The vast fanning out of the fates of these words will take place almost entirely in the lifeless world of pure information. Real human eyes will read these words in only a tiny minority of the cases.

And yet it is you, the person, the rarity among my readers, I hope to reach.

The words in this book are written for people, not computers.

I want to say: You have to be somebody before you can share yourself.


THUS FAR, I have presented two ways in which the current dominant ideology of the digital world, cybernetic totalism, has been a failure.

The first example might be called a spiritual failure. The ideology has encouraged narrow philosophies that deny the mystery of the existence of experience. A practical problem that can trickle down from this mistake is that we become vulnerable to redirecting the leap of faith we call “hope” away from people and toward gadgets.

The second failure is behavioral. It naturally happens that the designs that celebrate the noosphere and other ideals of cybernetic totalism tend to undervalue humans. Examples are the ubiquitous invocations of anonymity and crowd identity.
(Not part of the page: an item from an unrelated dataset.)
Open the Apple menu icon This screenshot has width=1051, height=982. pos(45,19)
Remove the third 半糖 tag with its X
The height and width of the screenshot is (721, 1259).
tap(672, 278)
It shouldn’t be much of a surprise that these designs tend to reinforce indifferent or poor treatment of humans. In this section, a third failure is presented, this time in the sphere of economics.

For millions of people, the internet means endless free copies of music, videos, and other forms of detached human expression. For a few brilliant and lucky people, the internet has meant an ability to spin financial schemes that were too complex to exist in the past, creating dangerous, temporary illusions of risk-free ways to create money out of thin air.

I will argue that there are similarities and hidden links between these two trends. In each case, there are obvious short-term benefits for some people, but ultimately a disaster for everyone in the long term.

I’ll discuss “free culture” first. The disaster related to free culture is still in its early stages. Low-bandwidth forms of human expression, like music and newspaper-style reporting, are already being demoted into a sorry state. High-bandwidth expressions, like movies, are on their way to meeting the same fate.